The sole reason my parents moved to America was so that their children could get first-rate educations. In India, my parents were well off. My mom worked for one of the largest banks in India, the Reserve Bank of India, while my dad was a contract negotiator for construction companies. They even had their flat paid for through my mother’s job. Yet they uprooted themselves and my uncle planted them in the nourishing and enriching soil of America so that my brother and I would bloom in a land of economic opportunity and inherit as a birthright a rung higher than that of our parents on the socioeconomic ladder. Although my parents had already worked hard to provide for a family in India, they wanted to come to America for its equality of opportunity. Furthermore, though they do not like to explicitly state it, both my parents prefer the American government to the Indian government, which is something that definitely influenced their desire to come to the U.S.

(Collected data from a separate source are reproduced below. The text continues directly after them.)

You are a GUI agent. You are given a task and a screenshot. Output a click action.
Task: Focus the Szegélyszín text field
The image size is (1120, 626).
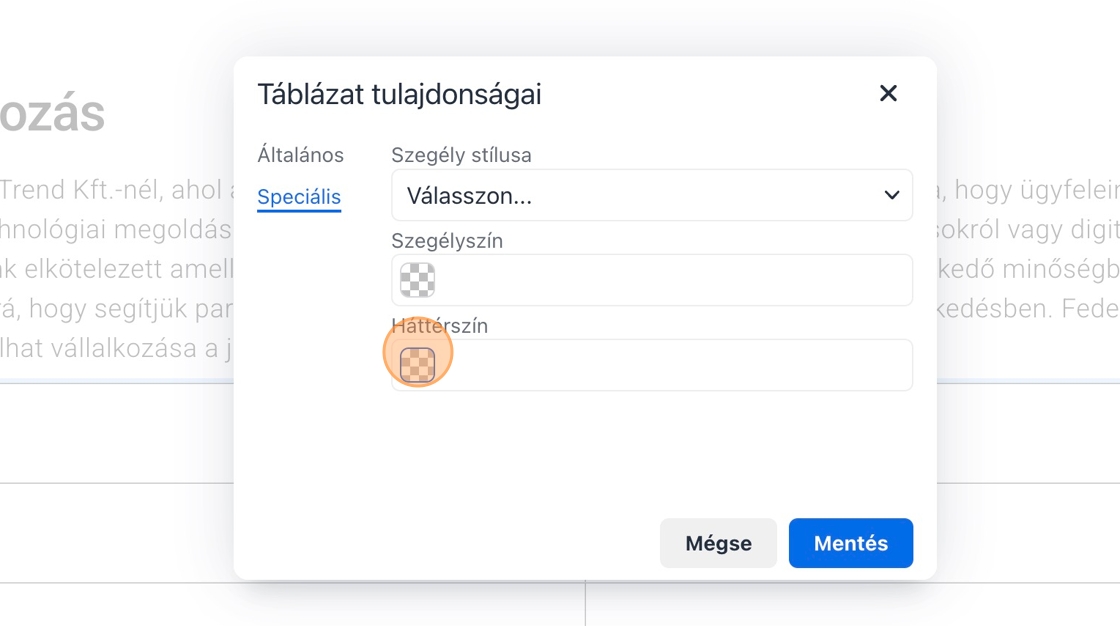point(670,281)
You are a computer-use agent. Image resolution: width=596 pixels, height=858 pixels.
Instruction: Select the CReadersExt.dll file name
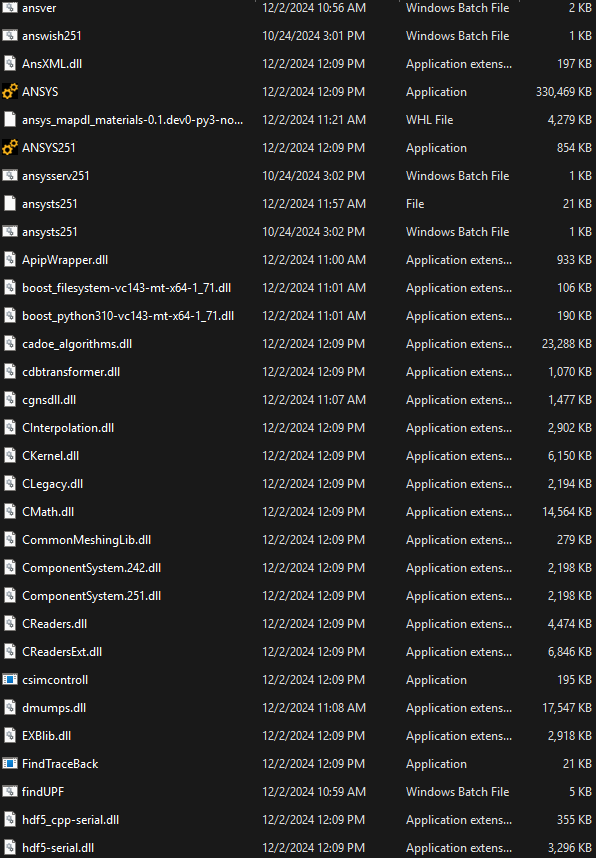pos(62,652)
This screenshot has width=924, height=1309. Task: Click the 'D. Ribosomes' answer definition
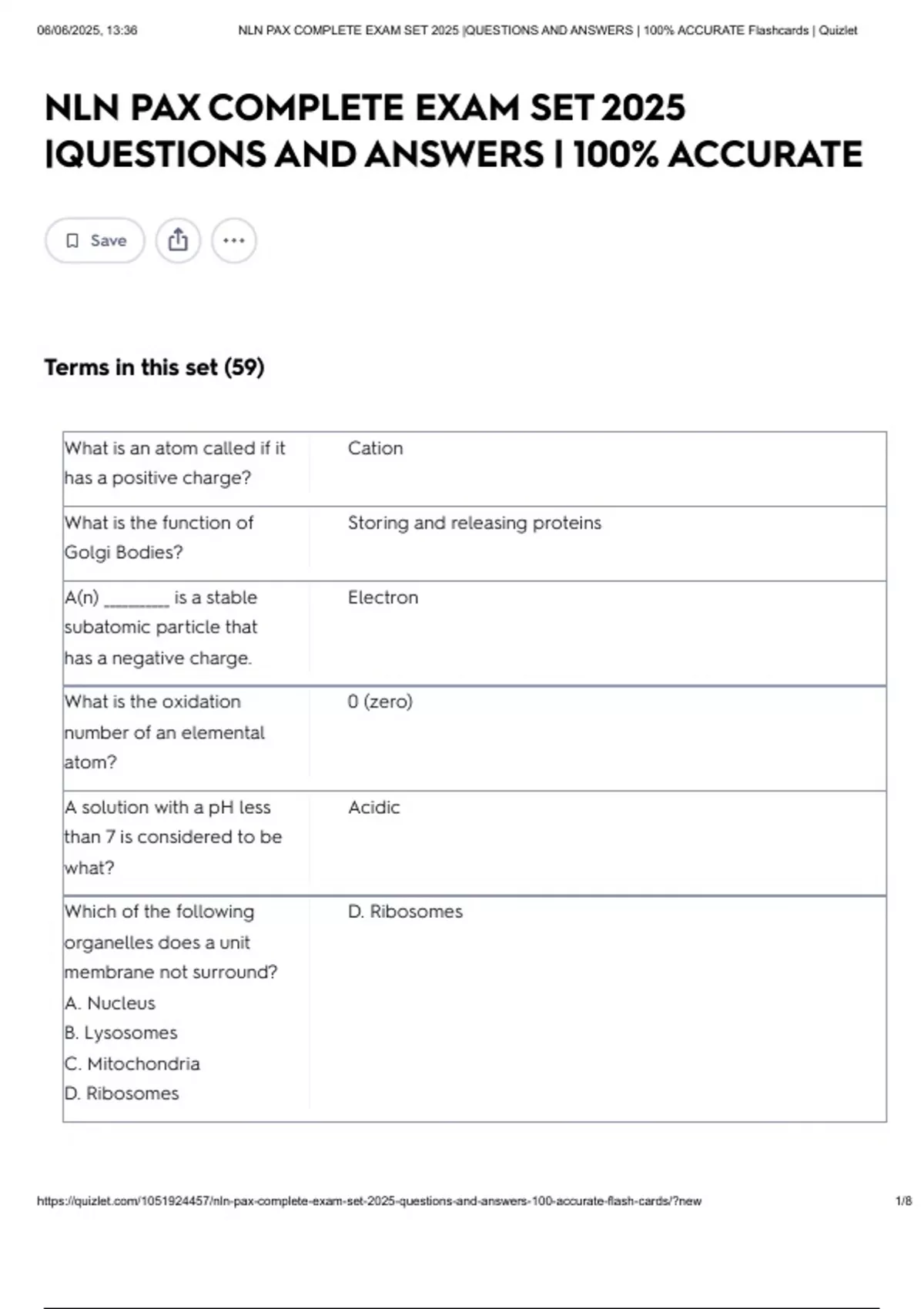click(x=405, y=912)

I was never quite able to imagine how it must have felt for my father, striking out into a new country with a wife and infant son to support (I was born years later). I still remember my astonishment when I was recently informed that if a homeowner misses three mortgage payments, his or her home could be seized. I cannot even imagine how scary that must have been, to try to find a job that could provide for a household with the threat of homelessness looming over his head, emphasized by even the slightest frivolous expense. My father attributes his courage to my uncle. Unlike thousands of others, my father was lucky enough to have someone, that person being my uncle, say to him, “Go. Try. And if you don’t succeed, don’t worry. You can come back home here.”

This hospitality is one of many cultural values I hope to pass onto my children. Hospitality is not to be extended only to family members but also new friends or acquaintances. There is a New York Life Insurance commercial that caters to an Indian audience. In it, a mother and father are laying a bed sheet on their living room floor as they throw the sheet in the air to spread it out, their little boy runs around underneath it. The commercial asks, “How do you explain to your son the value of giving up your bed to a relative of your friend’s aunt?” As farfetched and ridiculous as it may seem, this situation is not even remotely exaggerated. Whenever we would have people spend the night, whether friends, family, or some vague distant connection, my parents, brother, and I would always be displaced from our rooms. Beds were doled out like sweets at a marriage proposal. It was just a couple months ago that I found out from my Greek friend that not everyone does this. In fact, my friend relayed that in her family, guests would be considered rude if they tried to sleep in the private rooms of the house owners. I was shocked since all my life I had watched my parents relinquish their beds, rooms, and possessions at the drop of a hat, or more specifically, the release of a yawn.

Along with hospitality, another cultural value that I cherish and wish to pass onto my children is the importance placed on education. One of the Hindu goddesses, Saraswati, is dedicated solely to educational and musical pursuits. Being raised with such a huge emphasis on education placed a lot of pressure on me from a young age. While my friends with parents born in America were fine with getting high 80’s and low 90’s, I was always scared to get lower than a 95 for fear of disappointing my parents. Although I initially only wanted good grades so I would not get yelled at while at home, once I grew older I began to want good grades for my own benefit. I now realize that this was incredibly helpful and important to my academic success but as a child it has the potential to ostracize one as the nerd.

 

The Hindu Goddess Saraswati

So I guess have turned out to be a hospitable overachiever, one who is affected daily by the Indian values and ideals she has been raised with.